Exercise aim: Only one stretch of the data below is wanted: the lines starting at the one with "Show the +4 additional collaborators" and ending at the one with "Screen dimensions: 1250x960", both included, given again exactly.

Record extracts:

○ ○ ○

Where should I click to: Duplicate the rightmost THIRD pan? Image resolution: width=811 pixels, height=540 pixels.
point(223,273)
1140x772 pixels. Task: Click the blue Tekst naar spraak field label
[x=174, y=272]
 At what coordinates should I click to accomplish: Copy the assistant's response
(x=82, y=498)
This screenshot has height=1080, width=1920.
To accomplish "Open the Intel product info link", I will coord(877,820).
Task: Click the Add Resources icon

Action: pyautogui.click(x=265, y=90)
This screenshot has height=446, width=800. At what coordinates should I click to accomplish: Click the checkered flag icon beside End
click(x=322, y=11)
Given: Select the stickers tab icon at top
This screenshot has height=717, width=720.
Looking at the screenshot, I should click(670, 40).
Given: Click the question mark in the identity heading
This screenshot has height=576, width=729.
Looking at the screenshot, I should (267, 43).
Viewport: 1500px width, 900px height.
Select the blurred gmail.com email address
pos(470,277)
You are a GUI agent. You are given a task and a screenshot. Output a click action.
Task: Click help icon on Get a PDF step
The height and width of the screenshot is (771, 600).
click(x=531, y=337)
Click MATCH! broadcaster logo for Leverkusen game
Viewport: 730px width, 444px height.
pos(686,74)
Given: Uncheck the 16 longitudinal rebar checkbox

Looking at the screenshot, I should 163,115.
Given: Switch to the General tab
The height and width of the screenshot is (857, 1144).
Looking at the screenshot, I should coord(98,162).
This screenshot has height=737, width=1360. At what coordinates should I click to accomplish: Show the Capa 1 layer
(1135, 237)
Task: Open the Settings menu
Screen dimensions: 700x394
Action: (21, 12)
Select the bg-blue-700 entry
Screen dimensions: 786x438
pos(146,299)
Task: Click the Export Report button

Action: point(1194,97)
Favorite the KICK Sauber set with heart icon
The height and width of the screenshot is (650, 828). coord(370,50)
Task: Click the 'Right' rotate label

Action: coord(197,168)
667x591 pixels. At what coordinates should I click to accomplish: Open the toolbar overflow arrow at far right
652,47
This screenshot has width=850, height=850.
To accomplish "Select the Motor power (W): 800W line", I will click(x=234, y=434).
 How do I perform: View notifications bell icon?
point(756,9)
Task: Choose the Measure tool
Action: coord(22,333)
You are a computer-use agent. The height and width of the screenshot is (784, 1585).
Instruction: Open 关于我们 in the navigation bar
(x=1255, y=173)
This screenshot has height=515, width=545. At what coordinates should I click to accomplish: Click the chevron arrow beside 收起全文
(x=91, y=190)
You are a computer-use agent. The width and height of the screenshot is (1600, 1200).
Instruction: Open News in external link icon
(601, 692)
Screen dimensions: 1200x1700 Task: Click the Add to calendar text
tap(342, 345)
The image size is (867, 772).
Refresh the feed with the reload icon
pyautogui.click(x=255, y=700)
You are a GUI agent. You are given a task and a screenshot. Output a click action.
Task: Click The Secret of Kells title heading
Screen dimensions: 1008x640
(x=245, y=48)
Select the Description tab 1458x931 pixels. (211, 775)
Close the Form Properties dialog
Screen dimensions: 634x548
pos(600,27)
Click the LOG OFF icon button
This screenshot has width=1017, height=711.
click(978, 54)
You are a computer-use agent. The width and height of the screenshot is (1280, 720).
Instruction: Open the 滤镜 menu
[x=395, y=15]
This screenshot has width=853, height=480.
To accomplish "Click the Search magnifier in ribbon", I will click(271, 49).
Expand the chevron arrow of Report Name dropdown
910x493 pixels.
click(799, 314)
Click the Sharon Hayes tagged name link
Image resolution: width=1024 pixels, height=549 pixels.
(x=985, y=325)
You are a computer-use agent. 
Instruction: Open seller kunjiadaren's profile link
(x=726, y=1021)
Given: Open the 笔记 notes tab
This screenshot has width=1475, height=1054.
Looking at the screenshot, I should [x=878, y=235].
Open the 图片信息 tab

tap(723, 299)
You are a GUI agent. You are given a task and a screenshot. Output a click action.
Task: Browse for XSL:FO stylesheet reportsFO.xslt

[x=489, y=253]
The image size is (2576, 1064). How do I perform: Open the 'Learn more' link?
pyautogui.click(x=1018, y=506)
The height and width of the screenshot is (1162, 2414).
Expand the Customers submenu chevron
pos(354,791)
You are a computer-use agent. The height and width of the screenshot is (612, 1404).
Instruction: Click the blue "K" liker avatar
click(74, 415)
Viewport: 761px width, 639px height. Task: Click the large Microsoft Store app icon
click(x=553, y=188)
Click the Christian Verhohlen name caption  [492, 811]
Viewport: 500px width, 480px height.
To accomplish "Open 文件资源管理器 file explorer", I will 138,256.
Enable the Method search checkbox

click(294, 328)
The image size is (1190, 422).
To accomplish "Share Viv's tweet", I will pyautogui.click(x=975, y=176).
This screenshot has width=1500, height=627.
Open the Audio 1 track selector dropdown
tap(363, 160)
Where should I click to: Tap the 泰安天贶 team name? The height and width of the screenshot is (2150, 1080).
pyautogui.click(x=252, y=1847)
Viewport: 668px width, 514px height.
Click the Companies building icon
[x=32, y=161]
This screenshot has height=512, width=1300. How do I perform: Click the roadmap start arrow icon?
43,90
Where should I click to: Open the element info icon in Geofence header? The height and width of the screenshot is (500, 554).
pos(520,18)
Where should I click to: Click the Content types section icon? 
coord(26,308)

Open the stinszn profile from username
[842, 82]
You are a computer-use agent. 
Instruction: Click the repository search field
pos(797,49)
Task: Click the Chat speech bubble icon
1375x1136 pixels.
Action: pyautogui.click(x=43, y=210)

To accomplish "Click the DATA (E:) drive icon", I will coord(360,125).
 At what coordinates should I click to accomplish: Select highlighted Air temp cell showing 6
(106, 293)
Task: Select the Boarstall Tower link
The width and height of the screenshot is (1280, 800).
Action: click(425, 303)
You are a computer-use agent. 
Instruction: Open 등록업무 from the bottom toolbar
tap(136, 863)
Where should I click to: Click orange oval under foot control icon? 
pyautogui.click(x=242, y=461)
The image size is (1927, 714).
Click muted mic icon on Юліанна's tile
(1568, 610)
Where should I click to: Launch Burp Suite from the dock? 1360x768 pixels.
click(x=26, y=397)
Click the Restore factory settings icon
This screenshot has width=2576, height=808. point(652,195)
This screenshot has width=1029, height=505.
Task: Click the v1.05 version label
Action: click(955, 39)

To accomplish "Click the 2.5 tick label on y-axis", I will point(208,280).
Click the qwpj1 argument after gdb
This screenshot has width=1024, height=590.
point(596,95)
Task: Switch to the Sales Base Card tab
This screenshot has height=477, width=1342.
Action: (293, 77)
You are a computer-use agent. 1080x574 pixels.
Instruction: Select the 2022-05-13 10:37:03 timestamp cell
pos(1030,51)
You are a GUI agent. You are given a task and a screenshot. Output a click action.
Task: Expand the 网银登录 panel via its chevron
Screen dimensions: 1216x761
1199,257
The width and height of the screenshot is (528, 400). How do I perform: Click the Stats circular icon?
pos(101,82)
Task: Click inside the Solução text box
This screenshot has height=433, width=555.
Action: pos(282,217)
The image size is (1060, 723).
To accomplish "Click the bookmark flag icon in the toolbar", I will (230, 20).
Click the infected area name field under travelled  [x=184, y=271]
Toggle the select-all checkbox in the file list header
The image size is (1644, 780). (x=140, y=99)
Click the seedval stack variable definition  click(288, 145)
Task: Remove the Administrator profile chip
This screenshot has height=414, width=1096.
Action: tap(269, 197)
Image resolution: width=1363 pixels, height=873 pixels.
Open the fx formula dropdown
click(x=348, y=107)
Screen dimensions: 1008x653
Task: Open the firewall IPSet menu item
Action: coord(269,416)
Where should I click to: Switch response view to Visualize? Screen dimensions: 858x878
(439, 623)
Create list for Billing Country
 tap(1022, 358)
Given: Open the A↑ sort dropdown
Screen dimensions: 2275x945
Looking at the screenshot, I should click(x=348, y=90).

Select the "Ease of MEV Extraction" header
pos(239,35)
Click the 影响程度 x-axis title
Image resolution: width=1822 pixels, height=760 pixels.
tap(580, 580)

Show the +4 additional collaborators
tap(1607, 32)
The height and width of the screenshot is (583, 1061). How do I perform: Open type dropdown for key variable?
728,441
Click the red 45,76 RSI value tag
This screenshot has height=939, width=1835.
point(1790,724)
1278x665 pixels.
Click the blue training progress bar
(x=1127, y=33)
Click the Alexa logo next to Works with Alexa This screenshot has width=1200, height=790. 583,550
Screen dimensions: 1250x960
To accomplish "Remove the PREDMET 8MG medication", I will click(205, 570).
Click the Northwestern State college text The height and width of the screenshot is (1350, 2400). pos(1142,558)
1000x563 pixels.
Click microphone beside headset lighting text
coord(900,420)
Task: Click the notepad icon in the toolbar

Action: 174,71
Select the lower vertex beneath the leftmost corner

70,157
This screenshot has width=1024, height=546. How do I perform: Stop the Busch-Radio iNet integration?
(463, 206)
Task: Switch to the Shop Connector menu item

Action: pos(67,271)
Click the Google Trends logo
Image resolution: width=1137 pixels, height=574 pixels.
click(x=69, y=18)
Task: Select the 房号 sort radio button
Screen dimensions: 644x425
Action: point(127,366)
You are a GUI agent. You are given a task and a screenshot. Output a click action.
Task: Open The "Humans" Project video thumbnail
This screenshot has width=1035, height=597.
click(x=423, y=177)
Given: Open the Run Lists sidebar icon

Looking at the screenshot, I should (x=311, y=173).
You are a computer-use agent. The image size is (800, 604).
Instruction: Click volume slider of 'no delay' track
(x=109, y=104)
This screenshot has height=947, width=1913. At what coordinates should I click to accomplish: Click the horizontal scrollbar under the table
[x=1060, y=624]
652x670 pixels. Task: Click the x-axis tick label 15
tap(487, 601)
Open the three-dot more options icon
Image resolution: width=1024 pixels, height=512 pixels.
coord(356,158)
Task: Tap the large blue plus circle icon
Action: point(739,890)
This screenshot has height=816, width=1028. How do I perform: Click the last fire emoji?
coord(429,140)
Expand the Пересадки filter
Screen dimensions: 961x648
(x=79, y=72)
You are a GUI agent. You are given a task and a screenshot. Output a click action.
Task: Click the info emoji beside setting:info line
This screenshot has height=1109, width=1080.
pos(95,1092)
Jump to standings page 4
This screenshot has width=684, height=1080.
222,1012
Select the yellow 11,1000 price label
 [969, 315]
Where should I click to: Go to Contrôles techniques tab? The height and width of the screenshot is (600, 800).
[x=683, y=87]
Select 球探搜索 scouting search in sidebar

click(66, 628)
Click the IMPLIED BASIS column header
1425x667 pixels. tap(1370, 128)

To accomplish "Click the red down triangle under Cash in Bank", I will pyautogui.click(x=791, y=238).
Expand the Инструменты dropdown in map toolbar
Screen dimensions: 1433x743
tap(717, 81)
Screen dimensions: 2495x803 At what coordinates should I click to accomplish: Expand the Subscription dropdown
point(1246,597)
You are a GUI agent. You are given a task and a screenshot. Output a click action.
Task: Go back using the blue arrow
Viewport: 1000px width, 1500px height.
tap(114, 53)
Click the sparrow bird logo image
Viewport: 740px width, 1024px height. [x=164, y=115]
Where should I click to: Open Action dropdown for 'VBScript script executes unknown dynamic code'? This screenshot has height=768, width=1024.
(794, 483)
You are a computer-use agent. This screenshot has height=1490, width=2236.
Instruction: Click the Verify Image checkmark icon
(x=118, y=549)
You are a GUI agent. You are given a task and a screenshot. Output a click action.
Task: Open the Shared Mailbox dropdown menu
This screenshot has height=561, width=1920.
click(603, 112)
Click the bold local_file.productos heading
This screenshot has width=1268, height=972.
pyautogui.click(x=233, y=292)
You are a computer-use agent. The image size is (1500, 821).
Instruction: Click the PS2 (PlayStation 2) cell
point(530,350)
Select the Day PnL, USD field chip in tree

○ ○ ○

Response below:
Show the +4 additional collaborators
tap(1607, 32)
The height and width of the screenshot is (583, 1061). How do I perform: Open type dropdown for key variable?
728,441
Click the red 45,76 RSI value tag
This screenshot has height=939, width=1835.
point(1790,724)
1278x665 pixels.
Click the blue training progress bar
(x=1127, y=33)
Click the Alexa logo next to Works with Alexa This screenshot has width=1200, height=790. 583,550
Screen dimensions: 1250x960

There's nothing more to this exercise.